The group allegedly used an industrial estate as a shipping hub for cannabis grown in urban areas throughout Andalusia, usually in small-scale batches, which were then logged as consumer goods and shipped to countries including Holland, Italy, Poland, France, the United Kingdom, Belgium and Hungary.
Police noted in their statement that in some cases these countries were the final destination for the drug shipments, but that in others they served as transit points for further trafficking operations.
The previous morning, as part of a separate action, the Guardia Civil also provided assistance to the Royal Gibraltar Police with the detention and subsequent arrest of a Moroccan man who was allegedly caught attempting to smuggle more than 32 bales of hash, at a street value of around ÂŁ6.5 million (US$8.8 million).
Mourad Boulaich Mehamdi, who has since been indicted on a raft of drug-trafficking charges, as well as violating public safety measures amid the pandemic, was reportedly seen by Gibraltar police fleeing with several other crew members on Friday morning from an inflatable vessel in the Eastern Beach area, in which the shipment was then discovered.

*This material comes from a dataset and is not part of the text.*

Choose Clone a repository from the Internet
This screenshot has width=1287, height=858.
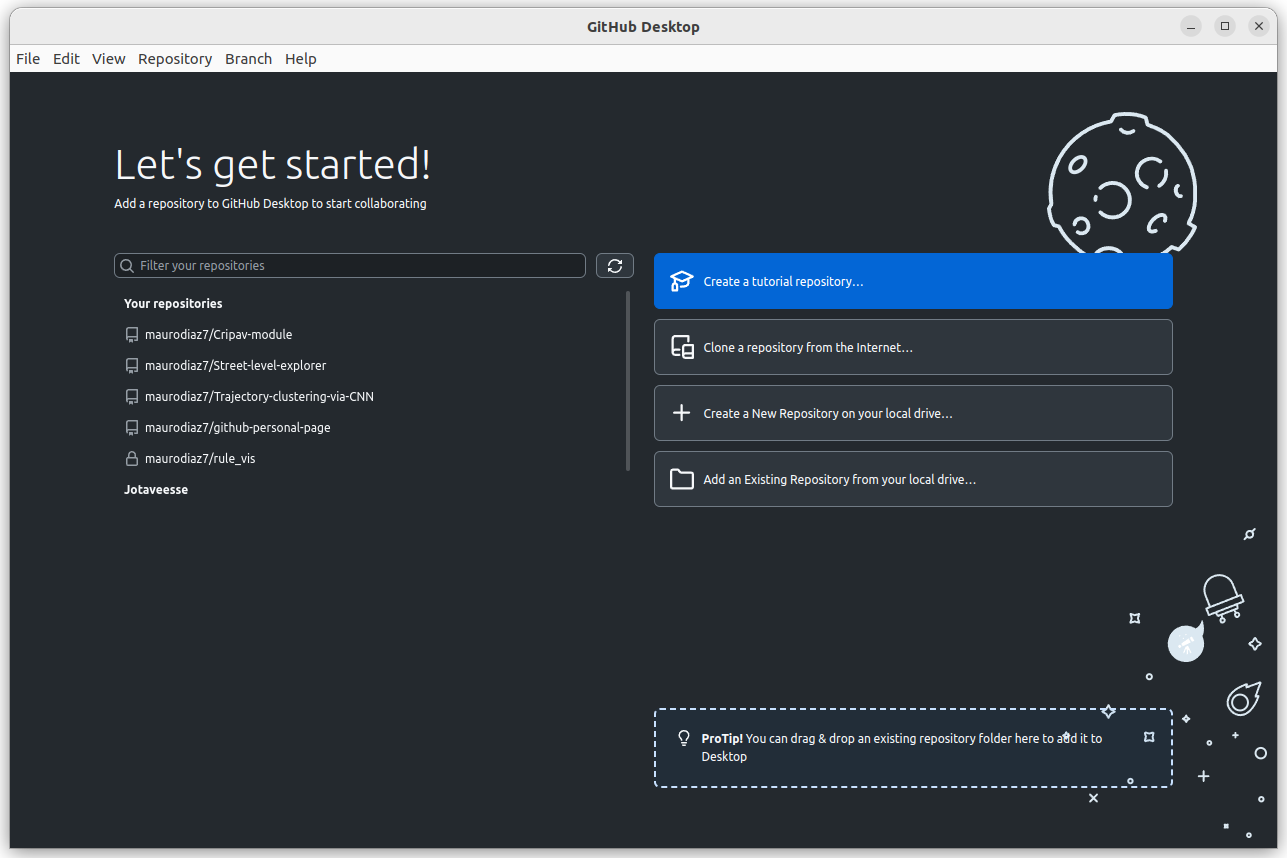[912, 346]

Further coordination between the respective authorities also saw another vessel detained in the area of Punta Nieve, on the Spanish coast to the west of Gibraltar, in the early hours of Saturday morning. More than 1,500 kilograms of hash were secured as part of the sting, as well as the arrest of three Moroccan nationals.
Spain has long been one of Europe’s most important origin, destination and transit countries for the illicit trade in marijuna.
Smuggling operations continue to see large quantities of the drug brought in from Latin America and Morocco, while the decriminalisation of personal cultivation and use has corresponded with a significant uptick in the amount originating in Spain for export elsewhere, usually as part of smaller-scale schemes, according to the Guardian.